▶ Provided information
============================================================
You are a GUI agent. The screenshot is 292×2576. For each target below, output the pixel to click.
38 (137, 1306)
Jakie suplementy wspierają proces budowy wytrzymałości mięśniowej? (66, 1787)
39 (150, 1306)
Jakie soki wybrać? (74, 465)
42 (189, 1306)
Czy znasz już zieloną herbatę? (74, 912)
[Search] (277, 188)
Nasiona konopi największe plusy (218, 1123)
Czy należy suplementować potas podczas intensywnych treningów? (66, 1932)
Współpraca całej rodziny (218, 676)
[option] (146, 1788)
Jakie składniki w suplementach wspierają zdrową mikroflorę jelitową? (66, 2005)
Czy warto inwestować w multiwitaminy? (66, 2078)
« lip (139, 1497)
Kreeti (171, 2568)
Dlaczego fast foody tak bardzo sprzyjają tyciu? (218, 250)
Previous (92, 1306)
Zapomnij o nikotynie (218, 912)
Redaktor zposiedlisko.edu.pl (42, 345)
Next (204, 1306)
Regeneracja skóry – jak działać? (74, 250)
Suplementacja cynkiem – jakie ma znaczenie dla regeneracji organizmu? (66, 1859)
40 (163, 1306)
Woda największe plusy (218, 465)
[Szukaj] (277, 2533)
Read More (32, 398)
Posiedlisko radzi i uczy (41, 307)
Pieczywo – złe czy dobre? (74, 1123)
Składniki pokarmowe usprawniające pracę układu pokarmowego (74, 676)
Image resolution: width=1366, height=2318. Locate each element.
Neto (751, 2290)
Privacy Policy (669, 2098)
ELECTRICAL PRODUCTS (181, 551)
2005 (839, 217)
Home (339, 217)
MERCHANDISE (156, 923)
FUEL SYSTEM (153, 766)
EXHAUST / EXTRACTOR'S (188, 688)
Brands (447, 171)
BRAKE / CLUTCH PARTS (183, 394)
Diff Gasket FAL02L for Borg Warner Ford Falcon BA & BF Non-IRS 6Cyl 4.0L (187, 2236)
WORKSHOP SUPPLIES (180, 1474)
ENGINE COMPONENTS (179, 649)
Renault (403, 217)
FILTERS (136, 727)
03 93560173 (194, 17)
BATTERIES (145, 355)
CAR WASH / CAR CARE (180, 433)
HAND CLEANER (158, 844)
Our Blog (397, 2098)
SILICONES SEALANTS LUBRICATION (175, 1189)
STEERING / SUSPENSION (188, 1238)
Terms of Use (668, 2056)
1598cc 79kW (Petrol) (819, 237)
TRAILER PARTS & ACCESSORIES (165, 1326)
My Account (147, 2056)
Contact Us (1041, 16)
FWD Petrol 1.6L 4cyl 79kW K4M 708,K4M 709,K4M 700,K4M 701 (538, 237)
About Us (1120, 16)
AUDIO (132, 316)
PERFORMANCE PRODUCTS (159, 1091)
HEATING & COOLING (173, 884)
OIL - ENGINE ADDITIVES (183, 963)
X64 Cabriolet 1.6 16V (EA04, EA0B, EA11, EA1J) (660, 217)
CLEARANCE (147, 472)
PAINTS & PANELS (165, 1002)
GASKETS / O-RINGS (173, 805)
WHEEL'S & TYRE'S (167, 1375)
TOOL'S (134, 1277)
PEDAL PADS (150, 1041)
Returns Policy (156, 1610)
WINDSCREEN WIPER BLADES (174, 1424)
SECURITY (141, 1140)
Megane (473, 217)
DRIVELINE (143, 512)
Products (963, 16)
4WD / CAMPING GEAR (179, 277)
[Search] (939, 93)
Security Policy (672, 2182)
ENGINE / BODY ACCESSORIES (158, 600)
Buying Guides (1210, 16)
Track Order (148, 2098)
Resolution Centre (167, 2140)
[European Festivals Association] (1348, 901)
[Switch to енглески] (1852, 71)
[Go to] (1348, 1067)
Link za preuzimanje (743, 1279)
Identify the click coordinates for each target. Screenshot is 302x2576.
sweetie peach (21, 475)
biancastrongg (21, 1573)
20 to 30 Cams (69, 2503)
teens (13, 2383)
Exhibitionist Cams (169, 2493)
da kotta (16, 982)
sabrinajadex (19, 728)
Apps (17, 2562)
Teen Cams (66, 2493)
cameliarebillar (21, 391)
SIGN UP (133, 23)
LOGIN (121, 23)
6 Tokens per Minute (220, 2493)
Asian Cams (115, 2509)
============================================================
▶ Your task
Track down all lines above with the string "click" and copy them.

▶ Task solution
You are a GUI agent. The screenshot is 292×2576. For each target below, output the pixel to click.
Identify the click coordinates for each target. Screenshot is 302x2576.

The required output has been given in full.